Profs rewarded with Kemper awards
From Lawrence Journal World
By Terry Rombeck
Doug Atkins already was worried about where he would fit the 25 to 30 students enrolled in his "writing nonfiction" course.
After all, the Wescoe Hall classroom he was assigned holds 20 people.
So imagine his surprise when an additional 15 people barged into his first-day class on Thursday.
He didn't mind much, though, when he discovered the group, led by Chancellor Robert Hemenway, was there to give him a W.T. Kemper fellowship worth $5,000.
"This is probably the most important thing that's happened to me in my 35-plus years of teaching," Atkins said. "I'm touched and honored."
Atkins was one of eight KU faculty members honored with Kemper awards Thursday, the first day of fall semester classes. Twelve more will receive awards Monday, Wednesday and in September.
The awards, funded by a gift from the William T. Kemper Foundation through the KU Endowment Association, are in their ninth year. The foundation has provided funding for the program through 2005.
Faculty members were selected by a seven-member committee of students, faculty and alumni that chooses from nominees.
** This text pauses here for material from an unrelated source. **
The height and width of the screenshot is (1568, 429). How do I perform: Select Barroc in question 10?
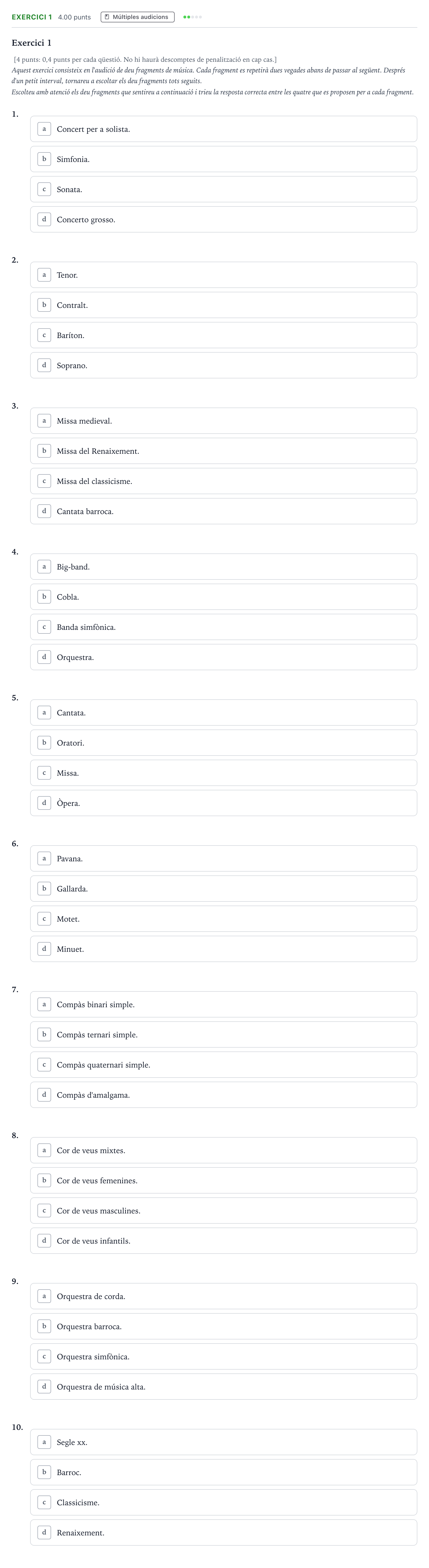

"We've been able to do this every year," Hemenway said. "We feel like we started a new KU tradition. It's a tradition that recognizes excellence and rewards excellence, particularly excellence in the classroom. These awards mean a lot to people both for personal reasons and for professional reasons, and I can't think of a better way for the university to recognize their talents than to come in on the first day of class and say here's significant monetary recognition for the job you're doing."
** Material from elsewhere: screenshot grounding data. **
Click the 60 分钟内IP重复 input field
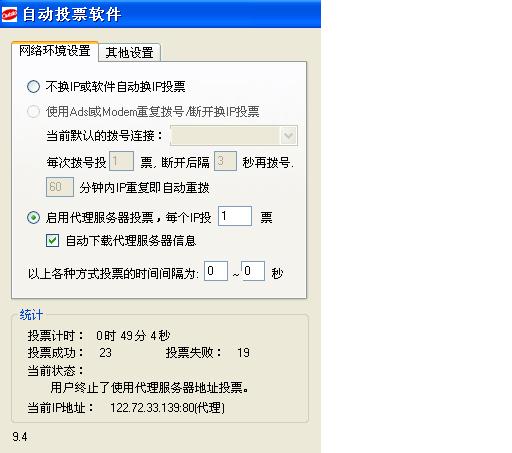This screenshot has width=512, height=453. pyautogui.click(x=60, y=187)
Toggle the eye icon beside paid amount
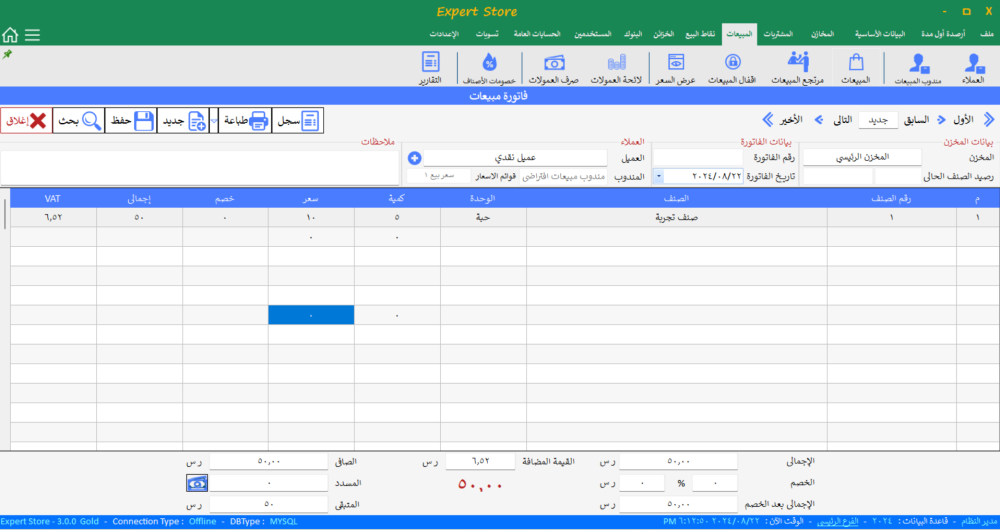Image resolution: width=1000 pixels, height=530 pixels. pos(199,483)
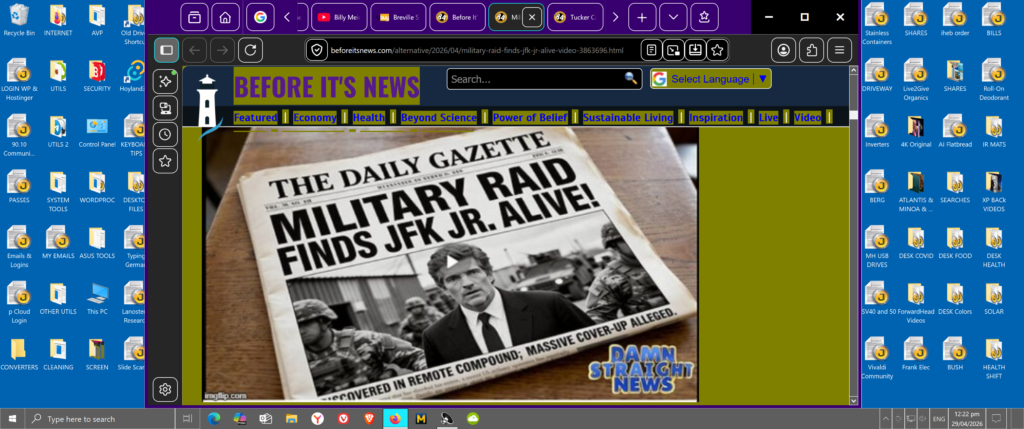
Task: Open sidebar settings gear icon
Action: point(166,389)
In addition to Atkins, winners Thursday were:
Paul Atchley, associate professor of psychology.
Anthony Corbeill, professor of classics.
Susan Gauch, professor of electrical engineering and computer science.
Jerzy Gryzmala-Busse, professor of electrical engineering and computer science.
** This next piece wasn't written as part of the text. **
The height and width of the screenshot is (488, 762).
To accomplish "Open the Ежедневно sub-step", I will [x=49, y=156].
Tanya Hartman, associate professor of art.
Peter Herlihy, associate professor of geography.
John Peck, professor of law.
Atkins said he might use his $5,000 to purchase an Ernest Hemingway first-edition novel or a new computer. He said he expected the award to inspire him to work even harder.
"I think, it means everything to me," he said. "Teaching matters more to me than any other aspect of professional life."